Your task » Search the listing below, and show each line that includes the word "computer".

[Data records Boundary: Start]

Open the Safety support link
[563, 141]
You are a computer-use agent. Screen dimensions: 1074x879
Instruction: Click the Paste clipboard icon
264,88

[Data records Boundary: End]
[Data records Boundary: Start]

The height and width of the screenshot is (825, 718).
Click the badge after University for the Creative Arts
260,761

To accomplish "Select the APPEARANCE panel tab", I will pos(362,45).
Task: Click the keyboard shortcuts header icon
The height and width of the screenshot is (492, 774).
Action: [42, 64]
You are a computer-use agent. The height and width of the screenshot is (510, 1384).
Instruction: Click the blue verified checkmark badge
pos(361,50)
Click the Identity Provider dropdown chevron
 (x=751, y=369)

[Data records Boundary: End]

Exercise output »
You are a computer-use agent. Screen dimensions: 1074x879
You are a computer-use agent. The height and width of the screenshot is (510, 1384).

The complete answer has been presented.